What kind of porn turns women on?

Most women don’t watch it. But those who do aren't watching the kind of female-friendly porn you might expect

Published April 14, 2014 12:00AM (EDT)

This article originally appeared on AlterNet.

AlterNet The never-ending debate about women and pornography has led to many assumptions about female sexual desire. A common perception depicted by the media is that women are turned off by porn that is made for men, by men. Advocates for so-called female-friendly pornography—that is, porn founded on mutual respect where the female subject demonstrates true agency in her sexuality—believe that if there were more emotive-driven, personality-based storylines in porn, more women would watch it. However, surprising research on porn patterns suggests otherwise.

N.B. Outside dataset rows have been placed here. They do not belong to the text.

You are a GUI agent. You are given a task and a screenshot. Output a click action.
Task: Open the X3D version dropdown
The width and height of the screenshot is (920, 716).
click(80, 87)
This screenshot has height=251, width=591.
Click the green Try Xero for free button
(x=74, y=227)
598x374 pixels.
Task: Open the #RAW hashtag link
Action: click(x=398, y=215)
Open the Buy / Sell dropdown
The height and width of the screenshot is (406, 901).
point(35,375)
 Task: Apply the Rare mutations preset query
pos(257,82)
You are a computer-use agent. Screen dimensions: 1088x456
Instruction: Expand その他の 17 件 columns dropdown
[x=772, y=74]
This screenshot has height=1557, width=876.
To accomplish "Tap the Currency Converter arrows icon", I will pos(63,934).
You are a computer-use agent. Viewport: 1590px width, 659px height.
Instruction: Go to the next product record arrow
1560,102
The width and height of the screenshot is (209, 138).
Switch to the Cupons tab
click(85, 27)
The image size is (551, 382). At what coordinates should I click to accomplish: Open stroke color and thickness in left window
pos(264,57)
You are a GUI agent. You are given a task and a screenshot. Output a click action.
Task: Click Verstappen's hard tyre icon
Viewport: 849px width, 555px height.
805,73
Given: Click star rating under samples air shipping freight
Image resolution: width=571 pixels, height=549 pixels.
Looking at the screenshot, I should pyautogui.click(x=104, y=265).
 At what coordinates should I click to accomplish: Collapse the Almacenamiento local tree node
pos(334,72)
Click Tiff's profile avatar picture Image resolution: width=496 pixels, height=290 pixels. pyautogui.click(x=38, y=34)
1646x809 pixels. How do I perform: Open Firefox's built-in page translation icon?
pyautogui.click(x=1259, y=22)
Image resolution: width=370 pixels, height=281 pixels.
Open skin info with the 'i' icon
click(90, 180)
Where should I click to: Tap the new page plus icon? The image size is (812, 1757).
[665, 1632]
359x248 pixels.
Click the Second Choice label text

Neuroscientists Ogi Ogas and Sai Gaddam, co-authors of the book, A Billion Wicked Thoughts, conducted research on visual pornography in relation to female sexual desire in an attempt to unlock the secret of our sexual habits. The results of their study found that while most women don’t watch porn, those who do are not watching female-friendly porn but rather the same mainstream, male-targeted, hardcore sites that men view.

“There is a real interesting phenomenon in women’s sexuality—not seen in men’s—and that is this divide between what eroticashouldbe and what actually turns women on,” Ogas told AlterNet. “Studies show that what turns women on is different to what they wish turned them on or how they politically feel about it. There is a paradox in the brain that women have to wrestle with. Men like what they like sexually. But with women, we see political manifestos embedded in their sexuality, with just as much emphasis on whether or not we’re discriminating on any particular gender or race. Whereas, for a man that just doesn’t occur.”

An interesting correlation is found between women who like hardcore porn and certain personality traits, Ogar explains.

“Women who like hardcore porn tend to be more aggressive, more socially assertive and more comfortable taking risks. They are comfortable playing both roles sexually, they like being dominated and being submissive. They possess a constellation of personality traits that you would normally associate with men. It is reasonable to imagine then that for a minority of women, their sexual brain develops in a masculine way,” he said.

Angie Rowntree, the founder of Sssh.com, offers a different explanation for the trafficking trends.

“If the vast majority of porn on the market is made by and for men—and it is—is it any wonder that a relatively small portion of women wants to watch it? To me, that number just speaks to the opportunity on the market for porn made with a female viewership in mind. It’s just a function of the numbers and what has been available on the market, historically speaking,” she told AlterNet.

Indeed, while the rise of "female-friendly" porn has shown that women’s individual preferences are as varied and diverse as men, some common trends have emerged with regard to female sexual tastes. A 2008 study found that women showed signs of arousal watching pretty much anything: masturbation, straight sex, girl-on-girl, guy-on-guy, bonobo chimps, everythingexcept pictures of naked men, which did not float a woman’s boat.

So is there a place online for female-friendly porn sites? Ogas weighs in on the big picture.

“There is definitely an audience for feminist-friendly porn, just a small audience and a small fraction of women overall. What is fascinating is that women commonly promote the idea of feminist porn and socially want to believe in it. Activists argue that there needs to be more of it, women support it in public and I see women start erotic websites all the time. But when it comes down to it, that is just not what they are interested in looking at,” he said.

In contrast, Rowntree says female-friendly porn is important in contemporary society regardless of one's views on pornography because it is an extension of the way that women have explored and expressed their sexuality throughout history.

“To me, it’s important that there’s porn made by and for women, to ensure that at least some of the porn on the market emphasizes a woman’s pleasure and the feminine perspective. It’s important that there are depictions available that show people having real sex, experiencing real, mutual pleasure, and not just something that satisfies male-dominant fantasies….Whenever women have been open about their sexuality, or god forbid, assertive with our sexuality, you can count on a certain number of people freaking out about it, and looking for ways to shame and silence us,” she said.

While social constructs, stereotypes and pressures have certainly played a role in keeping women from being comfortable with porn in the past, Rowntree says the impact of those factors are diminishing over time. This is consistent with a recent poll of 300 women, which showed millennials watched the most porn: 57 percent of respondents who enjoyed porn solo were aged 18-24.

Rowntree says, "Among younger women, there’s less and less concern for such constructs, and more openness to erotic material and more comfort with their own sexuality. To me, 'female-friendly porn' just means porn that doesn’t make a second-class citizen out of the women performing in it, or the women watching it. It depicts two people truly enjoying themselves.”